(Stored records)

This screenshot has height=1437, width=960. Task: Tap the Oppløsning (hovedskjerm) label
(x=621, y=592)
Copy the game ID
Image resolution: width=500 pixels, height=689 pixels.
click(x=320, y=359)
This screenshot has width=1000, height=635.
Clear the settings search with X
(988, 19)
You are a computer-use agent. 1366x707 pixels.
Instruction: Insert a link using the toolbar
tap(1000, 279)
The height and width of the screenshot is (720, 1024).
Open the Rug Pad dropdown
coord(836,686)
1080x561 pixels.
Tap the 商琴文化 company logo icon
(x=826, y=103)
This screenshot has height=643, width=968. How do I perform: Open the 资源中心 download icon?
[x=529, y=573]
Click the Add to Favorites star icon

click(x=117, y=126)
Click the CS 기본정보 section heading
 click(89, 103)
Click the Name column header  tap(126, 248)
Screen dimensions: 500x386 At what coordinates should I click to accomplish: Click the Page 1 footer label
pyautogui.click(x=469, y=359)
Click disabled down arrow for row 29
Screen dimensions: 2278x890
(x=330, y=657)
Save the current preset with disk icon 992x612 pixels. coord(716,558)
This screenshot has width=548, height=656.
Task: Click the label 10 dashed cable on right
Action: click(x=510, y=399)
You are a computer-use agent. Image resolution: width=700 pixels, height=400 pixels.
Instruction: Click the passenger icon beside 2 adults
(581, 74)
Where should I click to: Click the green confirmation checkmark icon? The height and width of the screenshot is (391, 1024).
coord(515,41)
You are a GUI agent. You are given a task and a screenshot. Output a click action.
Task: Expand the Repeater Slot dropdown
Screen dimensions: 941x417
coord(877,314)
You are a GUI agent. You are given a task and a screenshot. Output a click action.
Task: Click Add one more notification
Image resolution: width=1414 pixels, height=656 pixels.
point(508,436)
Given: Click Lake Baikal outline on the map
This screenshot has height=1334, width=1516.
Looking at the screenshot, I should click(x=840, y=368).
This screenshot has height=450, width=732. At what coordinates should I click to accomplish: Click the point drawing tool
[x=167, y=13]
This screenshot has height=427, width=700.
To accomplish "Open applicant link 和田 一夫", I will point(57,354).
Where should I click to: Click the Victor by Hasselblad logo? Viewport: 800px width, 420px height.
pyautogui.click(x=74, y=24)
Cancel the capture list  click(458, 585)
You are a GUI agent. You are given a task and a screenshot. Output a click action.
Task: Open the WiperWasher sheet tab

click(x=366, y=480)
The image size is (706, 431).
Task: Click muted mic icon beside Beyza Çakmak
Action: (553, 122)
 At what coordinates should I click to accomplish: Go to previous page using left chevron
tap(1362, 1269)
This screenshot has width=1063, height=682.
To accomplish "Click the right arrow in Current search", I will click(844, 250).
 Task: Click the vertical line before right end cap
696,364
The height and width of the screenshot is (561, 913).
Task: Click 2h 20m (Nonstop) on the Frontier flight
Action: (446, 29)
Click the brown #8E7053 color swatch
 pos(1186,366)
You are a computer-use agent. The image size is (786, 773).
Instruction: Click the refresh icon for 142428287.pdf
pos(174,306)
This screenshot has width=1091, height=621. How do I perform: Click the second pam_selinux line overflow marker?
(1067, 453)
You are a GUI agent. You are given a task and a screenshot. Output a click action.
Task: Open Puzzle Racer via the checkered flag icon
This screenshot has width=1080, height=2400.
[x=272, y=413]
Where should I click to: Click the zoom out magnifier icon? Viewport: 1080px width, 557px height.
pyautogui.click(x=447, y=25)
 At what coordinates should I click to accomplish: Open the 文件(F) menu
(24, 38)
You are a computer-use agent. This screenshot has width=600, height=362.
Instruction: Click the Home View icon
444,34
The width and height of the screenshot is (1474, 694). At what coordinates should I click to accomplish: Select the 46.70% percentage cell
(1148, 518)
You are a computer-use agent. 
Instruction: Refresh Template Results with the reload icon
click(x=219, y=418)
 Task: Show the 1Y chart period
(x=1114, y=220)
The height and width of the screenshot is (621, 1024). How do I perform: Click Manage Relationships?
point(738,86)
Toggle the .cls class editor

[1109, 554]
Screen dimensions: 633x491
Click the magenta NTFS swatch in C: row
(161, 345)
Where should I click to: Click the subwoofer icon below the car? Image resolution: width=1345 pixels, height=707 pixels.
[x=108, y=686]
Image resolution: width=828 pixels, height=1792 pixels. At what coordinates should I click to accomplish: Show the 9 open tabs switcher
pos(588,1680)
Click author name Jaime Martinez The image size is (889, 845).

▸ **Exercise description**:
Once you have read the records above, please copy them out exactly.

▸ **Solution to this task**:
This screenshot has height=1437, width=960. Task: Tap the Oppløsning (hovedskjerm) label
(x=621, y=592)
Copy the game ID
Image resolution: width=500 pixels, height=689 pixels.
click(x=320, y=359)
This screenshot has width=1000, height=635.
Clear the settings search with X
(988, 19)
You are a computer-use agent. 1366x707 pixels.
Instruction: Insert a link using the toolbar
tap(1000, 279)
The height and width of the screenshot is (720, 1024).
Open the Rug Pad dropdown
coord(836,686)
1080x561 pixels.
Tap the 商琴文化 company logo icon
(x=826, y=103)
This screenshot has height=643, width=968. How do I perform: Open the 资源中心 download icon?
[x=529, y=573]
Click the Add to Favorites star icon

click(x=117, y=126)
Click the CS 기본정보 section heading
 click(89, 103)
Click the Name column header  tap(126, 248)
Screen dimensions: 500x386 At what coordinates should I click to accomplish: Click the Page 1 footer label
pyautogui.click(x=469, y=359)
Click disabled down arrow for row 29
Screen dimensions: 2278x890
(x=330, y=657)
Save the current preset with disk icon 992x612 pixels. coord(716,558)
This screenshot has width=548, height=656.
Task: Click the label 10 dashed cable on right
Action: click(x=510, y=399)
You are a computer-use agent. Image resolution: width=700 pixels, height=400 pixels.
Instruction: Click the passenger icon beside 2 adults
(581, 74)
Where should I click to: Click the green confirmation checkmark icon? The height and width of the screenshot is (391, 1024).
coord(515,41)
You are a GUI agent. You are given a task and a screenshot. Output a click action.
Task: Expand the Repeater Slot dropdown
Screen dimensions: 941x417
coord(877,314)
You are a GUI agent. You are given a task and a screenshot. Output a click action.
Task: Click Add one more notification
Image resolution: width=1414 pixels, height=656 pixels.
point(508,436)
Given: Click Lake Baikal outline on the map
This screenshot has height=1334, width=1516.
Looking at the screenshot, I should click(x=840, y=368).
This screenshot has height=450, width=732. At what coordinates should I click to accomplish: Click the point drawing tool
[x=167, y=13]
This screenshot has height=427, width=700.
To accomplish "Open applicant link 和田 一夫", I will point(57,354).
Where should I click to: Click the Victor by Hasselblad logo? Viewport: 800px width, 420px height.
pyautogui.click(x=74, y=24)
Cancel the capture list  click(458, 585)
You are a GUI agent. You are given a task and a screenshot. Output a click action.
Task: Open the WiperWasher sheet tab

click(x=366, y=480)
The image size is (706, 431).
Task: Click muted mic icon beside Beyza Çakmak
Action: (553, 122)
 At what coordinates should I click to accomplish: Go to previous page using left chevron
tap(1362, 1269)
This screenshot has width=1063, height=682.
To accomplish "Click the right arrow in Current search", I will click(844, 250).
 Task: Click the vertical line before right end cap
696,364
The height and width of the screenshot is (561, 913).
Task: Click 2h 20m (Nonstop) on the Frontier flight
Action: (446, 29)
Click the brown #8E7053 color swatch
 pos(1186,366)
You are a computer-use agent. The image size is (786, 773).
Instruction: Click the refresh icon for 142428287.pdf
pos(174,306)
This screenshot has width=1091, height=621. How do I perform: Click the second pam_selinux line overflow marker?
(1067, 453)
You are a GUI agent. You are given a task and a screenshot. Output a click action.
Task: Open Puzzle Racer via the checkered flag icon
This screenshot has width=1080, height=2400.
[x=272, y=413]
Where should I click to: Click the zoom out magnifier icon? Viewport: 1080px width, 557px height.
pyautogui.click(x=447, y=25)
 At what coordinates should I click to accomplish: Open the 文件(F) menu
(24, 38)
You are a computer-use agent. This screenshot has width=600, height=362.
Instruction: Click the Home View icon
444,34
The width and height of the screenshot is (1474, 694). At what coordinates should I click to accomplish: Select the 46.70% percentage cell
(1148, 518)
You are a computer-use agent. 
Instruction: Refresh Template Results with the reload icon
click(x=219, y=418)
 Task: Show the 1Y chart period
(x=1114, y=220)
The height and width of the screenshot is (621, 1024). How do I perform: Click Manage Relationships?
point(738,86)
Toggle the .cls class editor

[1109, 554]
Screen dimensions: 633x491
Click the magenta NTFS swatch in C: row
(161, 345)
Where should I click to: Click the subwoofer icon below the car? Image resolution: width=1345 pixels, height=707 pixels.
[x=108, y=686]
Image resolution: width=828 pixels, height=1792 pixels. At what coordinates should I click to accomplish: Show the 9 open tabs switcher
pos(588,1680)
Click author name Jaime Martinez The image size is (889, 845).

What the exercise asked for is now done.